— Brief —
Below are the records. Count the lines containing the string "Build", and reply with the number alone.

BEGIN

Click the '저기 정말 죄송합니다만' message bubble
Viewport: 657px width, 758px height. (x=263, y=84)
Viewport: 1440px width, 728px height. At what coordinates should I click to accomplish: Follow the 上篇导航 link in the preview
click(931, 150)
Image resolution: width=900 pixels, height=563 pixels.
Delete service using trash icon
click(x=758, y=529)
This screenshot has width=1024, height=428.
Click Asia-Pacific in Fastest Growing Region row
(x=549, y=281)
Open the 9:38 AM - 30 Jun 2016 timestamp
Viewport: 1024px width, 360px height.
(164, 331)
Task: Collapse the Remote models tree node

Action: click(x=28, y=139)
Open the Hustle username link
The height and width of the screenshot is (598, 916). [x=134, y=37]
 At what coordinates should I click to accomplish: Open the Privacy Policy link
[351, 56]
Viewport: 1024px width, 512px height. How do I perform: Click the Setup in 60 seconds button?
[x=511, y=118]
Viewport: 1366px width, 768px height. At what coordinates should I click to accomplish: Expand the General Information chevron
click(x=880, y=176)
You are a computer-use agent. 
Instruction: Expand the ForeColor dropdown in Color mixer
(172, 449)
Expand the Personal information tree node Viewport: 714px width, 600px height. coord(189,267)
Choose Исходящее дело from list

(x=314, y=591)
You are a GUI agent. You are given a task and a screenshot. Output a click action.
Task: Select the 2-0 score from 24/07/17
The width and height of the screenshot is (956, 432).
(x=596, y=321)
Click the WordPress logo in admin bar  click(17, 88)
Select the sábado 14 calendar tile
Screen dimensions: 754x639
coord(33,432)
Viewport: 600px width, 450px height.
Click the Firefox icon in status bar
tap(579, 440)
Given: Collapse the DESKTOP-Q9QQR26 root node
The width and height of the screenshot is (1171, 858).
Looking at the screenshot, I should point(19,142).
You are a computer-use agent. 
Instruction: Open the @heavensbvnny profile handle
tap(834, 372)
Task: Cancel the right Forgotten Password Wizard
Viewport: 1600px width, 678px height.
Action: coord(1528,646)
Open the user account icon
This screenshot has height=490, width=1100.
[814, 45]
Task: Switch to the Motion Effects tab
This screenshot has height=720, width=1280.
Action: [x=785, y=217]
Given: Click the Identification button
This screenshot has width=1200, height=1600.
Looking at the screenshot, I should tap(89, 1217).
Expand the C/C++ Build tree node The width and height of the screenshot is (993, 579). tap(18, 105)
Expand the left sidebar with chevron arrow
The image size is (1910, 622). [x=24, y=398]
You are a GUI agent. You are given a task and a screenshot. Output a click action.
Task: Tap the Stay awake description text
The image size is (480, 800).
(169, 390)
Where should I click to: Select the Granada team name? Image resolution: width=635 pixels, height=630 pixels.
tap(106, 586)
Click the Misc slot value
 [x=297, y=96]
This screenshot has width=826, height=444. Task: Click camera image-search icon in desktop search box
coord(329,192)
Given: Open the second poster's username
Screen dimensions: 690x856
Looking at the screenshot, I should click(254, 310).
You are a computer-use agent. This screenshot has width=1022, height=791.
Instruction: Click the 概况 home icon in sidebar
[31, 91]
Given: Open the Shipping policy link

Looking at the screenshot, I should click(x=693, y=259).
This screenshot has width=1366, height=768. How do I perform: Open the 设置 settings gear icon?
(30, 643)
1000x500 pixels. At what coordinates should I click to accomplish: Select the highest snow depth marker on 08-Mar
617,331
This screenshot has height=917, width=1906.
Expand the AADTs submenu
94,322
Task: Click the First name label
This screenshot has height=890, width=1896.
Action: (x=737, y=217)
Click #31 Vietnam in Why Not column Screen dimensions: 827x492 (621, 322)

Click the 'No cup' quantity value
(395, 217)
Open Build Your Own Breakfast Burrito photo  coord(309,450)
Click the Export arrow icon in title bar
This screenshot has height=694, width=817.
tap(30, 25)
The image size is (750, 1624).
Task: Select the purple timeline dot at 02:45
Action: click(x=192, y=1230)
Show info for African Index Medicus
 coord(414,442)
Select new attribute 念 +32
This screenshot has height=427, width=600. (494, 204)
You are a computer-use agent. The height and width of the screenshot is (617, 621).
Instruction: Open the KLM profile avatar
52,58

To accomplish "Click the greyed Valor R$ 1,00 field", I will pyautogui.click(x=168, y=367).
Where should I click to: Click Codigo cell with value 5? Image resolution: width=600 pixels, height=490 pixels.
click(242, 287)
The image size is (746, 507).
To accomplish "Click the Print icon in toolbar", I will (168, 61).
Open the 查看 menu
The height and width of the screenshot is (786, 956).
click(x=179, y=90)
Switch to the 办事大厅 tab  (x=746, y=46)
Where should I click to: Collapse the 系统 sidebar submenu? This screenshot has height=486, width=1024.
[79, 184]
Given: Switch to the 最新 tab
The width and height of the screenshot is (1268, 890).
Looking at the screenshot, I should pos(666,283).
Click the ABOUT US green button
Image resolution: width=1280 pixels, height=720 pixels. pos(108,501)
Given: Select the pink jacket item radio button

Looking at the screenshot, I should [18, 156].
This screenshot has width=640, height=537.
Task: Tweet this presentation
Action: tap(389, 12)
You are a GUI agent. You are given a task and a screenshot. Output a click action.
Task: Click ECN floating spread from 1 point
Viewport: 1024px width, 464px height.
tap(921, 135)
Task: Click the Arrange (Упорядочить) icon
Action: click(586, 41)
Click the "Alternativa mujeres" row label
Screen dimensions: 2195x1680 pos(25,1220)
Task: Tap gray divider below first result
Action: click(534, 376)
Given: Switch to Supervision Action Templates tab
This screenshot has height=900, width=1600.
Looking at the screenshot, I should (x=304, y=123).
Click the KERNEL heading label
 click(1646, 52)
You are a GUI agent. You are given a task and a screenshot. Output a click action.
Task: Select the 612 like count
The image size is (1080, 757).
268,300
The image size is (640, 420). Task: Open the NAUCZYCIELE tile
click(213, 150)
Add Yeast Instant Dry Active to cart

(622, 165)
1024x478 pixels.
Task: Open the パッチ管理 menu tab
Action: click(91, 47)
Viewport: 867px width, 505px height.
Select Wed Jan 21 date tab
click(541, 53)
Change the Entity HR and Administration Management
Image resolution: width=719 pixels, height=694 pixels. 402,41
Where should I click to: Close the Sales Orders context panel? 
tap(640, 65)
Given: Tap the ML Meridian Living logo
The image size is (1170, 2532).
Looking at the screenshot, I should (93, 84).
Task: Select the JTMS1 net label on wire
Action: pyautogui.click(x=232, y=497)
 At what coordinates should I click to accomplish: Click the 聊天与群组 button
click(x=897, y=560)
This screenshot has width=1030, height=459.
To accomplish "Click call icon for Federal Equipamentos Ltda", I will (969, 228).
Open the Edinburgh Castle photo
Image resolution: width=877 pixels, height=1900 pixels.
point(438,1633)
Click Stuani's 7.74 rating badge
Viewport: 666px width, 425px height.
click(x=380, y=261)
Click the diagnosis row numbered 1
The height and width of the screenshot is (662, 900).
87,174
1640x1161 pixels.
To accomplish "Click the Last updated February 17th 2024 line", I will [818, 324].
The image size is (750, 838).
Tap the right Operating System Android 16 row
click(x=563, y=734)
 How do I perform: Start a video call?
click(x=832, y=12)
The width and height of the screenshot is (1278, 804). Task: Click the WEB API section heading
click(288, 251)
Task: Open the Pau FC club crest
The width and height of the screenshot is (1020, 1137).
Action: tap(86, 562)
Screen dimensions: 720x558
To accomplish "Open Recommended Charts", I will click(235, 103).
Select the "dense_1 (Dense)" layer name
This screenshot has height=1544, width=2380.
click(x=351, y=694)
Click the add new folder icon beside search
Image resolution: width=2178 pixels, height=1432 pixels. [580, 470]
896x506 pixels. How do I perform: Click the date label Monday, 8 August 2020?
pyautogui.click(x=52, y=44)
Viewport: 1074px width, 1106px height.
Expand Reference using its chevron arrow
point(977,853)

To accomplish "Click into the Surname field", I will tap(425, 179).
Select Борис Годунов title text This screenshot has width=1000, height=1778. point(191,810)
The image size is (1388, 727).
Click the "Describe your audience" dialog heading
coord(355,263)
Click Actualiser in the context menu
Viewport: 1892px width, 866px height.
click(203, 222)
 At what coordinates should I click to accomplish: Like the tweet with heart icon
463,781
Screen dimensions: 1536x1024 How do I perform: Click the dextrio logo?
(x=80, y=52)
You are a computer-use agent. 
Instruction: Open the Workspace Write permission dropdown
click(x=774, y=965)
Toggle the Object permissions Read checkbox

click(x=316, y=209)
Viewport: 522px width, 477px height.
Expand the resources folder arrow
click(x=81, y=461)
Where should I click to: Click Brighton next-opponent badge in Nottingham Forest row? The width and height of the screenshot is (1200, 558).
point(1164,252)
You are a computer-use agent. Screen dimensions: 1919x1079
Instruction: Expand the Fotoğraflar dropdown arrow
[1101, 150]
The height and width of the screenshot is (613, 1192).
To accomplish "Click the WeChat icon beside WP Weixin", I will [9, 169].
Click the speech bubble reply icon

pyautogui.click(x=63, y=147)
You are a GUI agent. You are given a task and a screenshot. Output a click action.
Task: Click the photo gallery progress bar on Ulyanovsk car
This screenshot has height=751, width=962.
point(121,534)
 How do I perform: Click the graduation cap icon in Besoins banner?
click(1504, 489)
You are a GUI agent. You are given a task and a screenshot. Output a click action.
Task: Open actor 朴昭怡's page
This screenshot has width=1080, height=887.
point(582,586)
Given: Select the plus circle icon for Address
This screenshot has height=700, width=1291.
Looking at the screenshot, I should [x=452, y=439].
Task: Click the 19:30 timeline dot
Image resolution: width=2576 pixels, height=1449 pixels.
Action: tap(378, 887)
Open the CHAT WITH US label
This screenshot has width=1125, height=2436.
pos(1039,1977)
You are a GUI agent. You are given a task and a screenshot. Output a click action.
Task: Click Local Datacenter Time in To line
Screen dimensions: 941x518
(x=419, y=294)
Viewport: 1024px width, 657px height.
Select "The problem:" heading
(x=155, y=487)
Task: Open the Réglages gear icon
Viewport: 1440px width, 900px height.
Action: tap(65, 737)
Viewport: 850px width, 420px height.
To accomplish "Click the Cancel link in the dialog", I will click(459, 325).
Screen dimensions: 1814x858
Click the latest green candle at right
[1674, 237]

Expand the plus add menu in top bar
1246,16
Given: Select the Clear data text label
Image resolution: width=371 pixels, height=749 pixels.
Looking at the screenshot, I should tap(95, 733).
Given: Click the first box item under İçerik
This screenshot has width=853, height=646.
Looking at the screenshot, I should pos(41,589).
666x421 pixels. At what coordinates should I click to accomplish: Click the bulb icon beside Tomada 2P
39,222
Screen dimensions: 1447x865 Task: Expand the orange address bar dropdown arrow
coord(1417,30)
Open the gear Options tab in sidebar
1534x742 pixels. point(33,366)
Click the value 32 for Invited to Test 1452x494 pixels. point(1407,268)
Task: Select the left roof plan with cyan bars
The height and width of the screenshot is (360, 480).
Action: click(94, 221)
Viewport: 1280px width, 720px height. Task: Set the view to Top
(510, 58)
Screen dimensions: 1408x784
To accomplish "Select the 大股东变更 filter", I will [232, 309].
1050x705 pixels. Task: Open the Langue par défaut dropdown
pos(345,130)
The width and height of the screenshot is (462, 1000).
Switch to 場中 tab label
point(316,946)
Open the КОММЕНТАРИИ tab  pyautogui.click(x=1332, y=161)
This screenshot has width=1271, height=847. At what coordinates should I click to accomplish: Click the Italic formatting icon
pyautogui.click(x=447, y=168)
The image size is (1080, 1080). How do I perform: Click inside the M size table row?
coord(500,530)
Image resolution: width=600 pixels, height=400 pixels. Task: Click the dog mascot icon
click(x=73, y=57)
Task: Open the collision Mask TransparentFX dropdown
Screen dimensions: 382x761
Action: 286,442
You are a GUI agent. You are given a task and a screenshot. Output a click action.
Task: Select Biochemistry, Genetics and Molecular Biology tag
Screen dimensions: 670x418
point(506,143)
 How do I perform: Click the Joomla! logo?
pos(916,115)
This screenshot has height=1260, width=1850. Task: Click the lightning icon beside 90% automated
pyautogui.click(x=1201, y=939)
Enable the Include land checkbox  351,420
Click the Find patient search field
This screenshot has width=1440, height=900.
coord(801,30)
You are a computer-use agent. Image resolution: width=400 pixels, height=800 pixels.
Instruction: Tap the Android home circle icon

END

— Answer for the task —
2